The post Is the Rio Tinto (ASX:RIO) share price a buy for its 21% dividend yield? appeared first on The Motley Fool Australia. –
The Rio Tinto Limited (ASX: RIO) share price could be a consideration for its projected grossed-up dividend yield of 21%.
That dividend projection is from the broker Credit Suisse, which thinks that Rio Tinto is going pay a large dividend for the miner’s 2021 financial year.
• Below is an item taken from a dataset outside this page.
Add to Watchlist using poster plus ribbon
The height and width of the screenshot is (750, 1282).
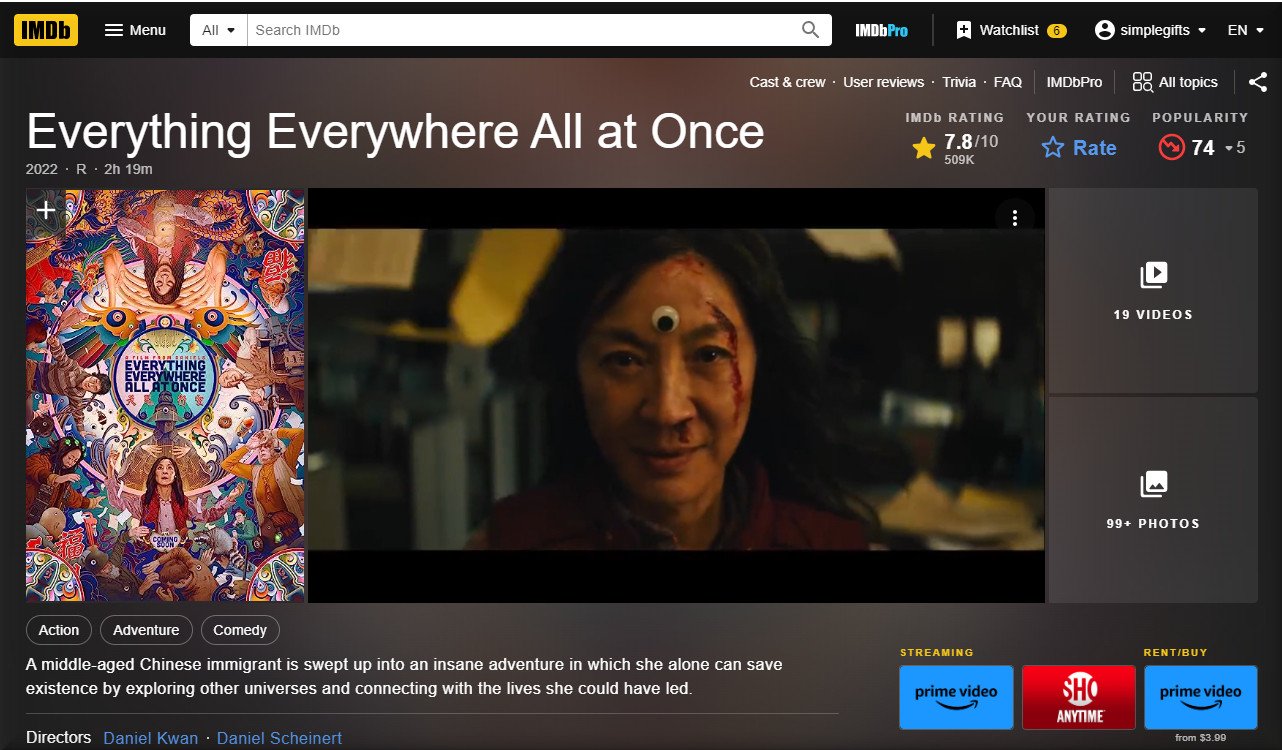click(x=46, y=211)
Rio’s FY21 follows the 2021 calendar year, so this current financial year will show the benefit of the strong iron ore prices a few months ago.
The broker thinks that investors will continue to be interested in Rio Tinto because of its ongoing good payments to shareholders.
Less rosy picture for FY22
Each analyst has their own expectations for what Rio Tinto’s FY22 will look like.
Credit Suisse is expecting the Rio Tinto dividend yield to fall to 10.9% in FY22 as profit returns to a lower level.
The broker puts the current Rio Tinto share price at 8x FY22’s estimated earnings.
Rio Tinto’s falling share price
Over the last six months, Rio Tinto shares are down by around 33%. In the last month alone it has dropped around 13%.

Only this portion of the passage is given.